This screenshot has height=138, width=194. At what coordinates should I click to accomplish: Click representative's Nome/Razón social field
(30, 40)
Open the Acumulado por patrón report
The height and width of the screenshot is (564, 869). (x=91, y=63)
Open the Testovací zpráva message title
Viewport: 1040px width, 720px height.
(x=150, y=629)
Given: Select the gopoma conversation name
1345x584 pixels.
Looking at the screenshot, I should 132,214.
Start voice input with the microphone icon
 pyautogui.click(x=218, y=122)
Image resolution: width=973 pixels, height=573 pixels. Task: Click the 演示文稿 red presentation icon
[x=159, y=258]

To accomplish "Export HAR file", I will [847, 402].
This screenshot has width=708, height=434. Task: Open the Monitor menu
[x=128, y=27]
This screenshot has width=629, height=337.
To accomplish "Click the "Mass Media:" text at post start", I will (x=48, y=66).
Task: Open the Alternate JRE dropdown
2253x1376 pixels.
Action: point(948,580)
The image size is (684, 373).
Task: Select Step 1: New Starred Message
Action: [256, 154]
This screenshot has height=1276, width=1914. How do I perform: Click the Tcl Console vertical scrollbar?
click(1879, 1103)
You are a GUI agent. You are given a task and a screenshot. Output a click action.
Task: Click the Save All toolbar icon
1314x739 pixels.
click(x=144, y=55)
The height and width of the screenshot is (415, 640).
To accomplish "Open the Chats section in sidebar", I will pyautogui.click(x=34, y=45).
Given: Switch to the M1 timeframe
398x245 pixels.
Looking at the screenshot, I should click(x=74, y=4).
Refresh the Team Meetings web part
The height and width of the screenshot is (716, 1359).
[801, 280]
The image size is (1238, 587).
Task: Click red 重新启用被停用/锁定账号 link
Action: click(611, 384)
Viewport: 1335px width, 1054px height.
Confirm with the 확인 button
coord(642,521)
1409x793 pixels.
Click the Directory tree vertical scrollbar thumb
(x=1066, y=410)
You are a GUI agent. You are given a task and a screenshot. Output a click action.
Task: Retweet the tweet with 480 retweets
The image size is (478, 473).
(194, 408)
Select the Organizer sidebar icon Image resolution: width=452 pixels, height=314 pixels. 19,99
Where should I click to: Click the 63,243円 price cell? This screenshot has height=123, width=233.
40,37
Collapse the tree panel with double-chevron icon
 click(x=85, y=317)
···
**SHORT PROBLEM**
Convert the lines above into a Markdown table with two columns, Row and Line, numbering each row and omitting blank lines.

**OUTPUT OF THE TASK**
| Row | Line |
|---|---|
| 1 | This screenshot has height=138, width=194. At what coordinates should I click to accomplish: Click representative's Nome/Razón social field |
| 2 | (30, 40) |
| 3 | Open the Acumulado por patrón report |
| 4 | The height and width of the screenshot is (564, 869). (x=91, y=63) |
| 5 | Open the Testovací zpráva message title |
| 6 | Viewport: 1040px width, 720px height. |
| 7 | (x=150, y=629) |
| 8 | Given: Select the gopoma conversation name |
| 9 | 1345x584 pixels. |
| 10 | Looking at the screenshot, I should 132,214. |
| 11 | Start voice input with the microphone icon |
| 12 |  pyautogui.click(x=218, y=122) |
| 13 | Image resolution: width=973 pixels, height=573 pixels. Task: Click the 演示文稿 red presentation icon |
| 14 | [x=159, y=258] |
| 15 | To accomplish "Export HAR file", I will [847, 402]. |
| 16 | This screenshot has width=708, height=434. Task: Open the Monitor menu |
| 17 | [x=128, y=27] |
| 18 | This screenshot has width=629, height=337. |
| 19 | To accomplish "Click the "Mass Media:" text at post start", I will (x=48, y=66). |
| 20 | Task: Open the Alternate JRE dropdown |
| 21 | 2253x1376 pixels. |
| 22 | Action: point(948,580) |
| 23 | The image size is (684, 373). |
| 24 | Task: Select Step 1: New Starred Message |
| 25 | Action: [256, 154] |
| 26 | This screenshot has height=1276, width=1914. How do I perform: Click the Tcl Console vertical scrollbar? |
| 27 | click(1879, 1103) |
| 28 | You are a GUI agent. You are given a task and a screenshot. Output a click action. |
| 29 | Task: Click the Save All toolbar icon |
| 30 | 1314x739 pixels. |
| 31 | click(x=144, y=55) |
| 32 | The height and width of the screenshot is (415, 640). |
| 33 | To accomplish "Open the Chats section in sidebar", I will pyautogui.click(x=34, y=45). |
| 34 | Given: Switch to the M1 timeframe |
| 35 | 398x245 pixels. |
| 36 | Looking at the screenshot, I should click(x=74, y=4). |
| 37 | Refresh the Team Meetings web part |
| 38 | The height and width of the screenshot is (716, 1359). |
| 39 | [801, 280] |
| 40 | The image size is (1238, 587). |
| 41 | Task: Click red 重新启用被停用/锁定账号 link |
| 42 | Action: click(611, 384) |
| 43 | Viewport: 1335px width, 1054px height. |
| 44 | Confirm with the 확인 button |
| 45 | coord(642,521) |
| 46 | 1409x793 pixels. |
| 47 | Click the Directory tree vertical scrollbar thumb |
| 48 | (x=1066, y=410) |
| 49 | You are a GUI agent. You are given a task and a screenshot. Output a click action. |
| 50 | Task: Retweet the tweet with 480 retweets |
| 51 | The image size is (478, 473). |
| 52 | (194, 408) |
| 53 | Select the Organizer sidebar icon Image resolution: width=452 pixels, height=314 pixels. 19,99 |
| 54 | Where should I click to: Click the 63,243円 price cell? This screenshot has height=123, width=233. |
| 55 | 40,37 |
| 56 | Collapse the tree panel with double-chevron icon |
| 57 |  click(x=85, y=317) |